There is some double breakpoint detection code but IIRC this merely
retrospectively warns the user that they have their hurt their system...
and whether the system would run long enough to reach that logic is
relatively unlikely.

For both kdb and kgdb, the main "defence" is the use case. Neither kdb
or kgdb faces the userspace (except via a SysRq, which can be disabled)
and triggering either already implies the user is not especially
concerned about things like availability guarantees since they are happy
for everything running on the system to be halted indefinitely.

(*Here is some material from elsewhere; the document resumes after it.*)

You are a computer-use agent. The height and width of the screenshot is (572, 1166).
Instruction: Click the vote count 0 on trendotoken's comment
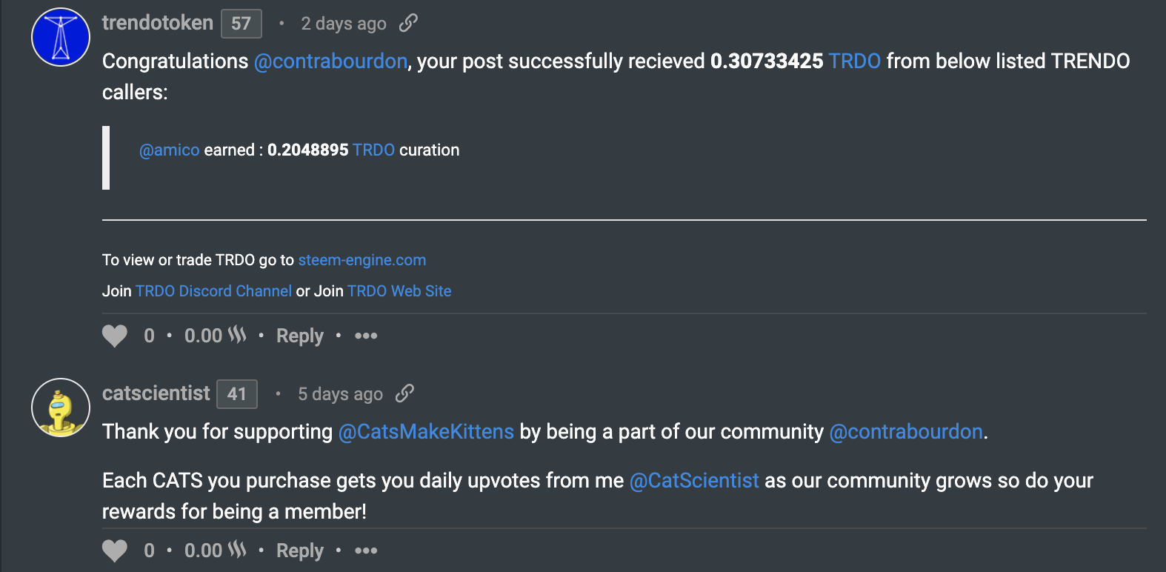pos(148,336)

Additionally breakpoints in kgdb/kdb are not wildcarded so there are no
need to worry about a user selecting a bad pattern! Setting a breakpoint
with kgdb/kdb needs a user (who is assumed to have kernel knowledge) to
have explicitly chose to study the dynamic behaviour of that particular
bit of code.

I'm not saying kgdb/kdb would not benefit from additional safety
barriers (it would), simply that the problem is less acute.


Daniel.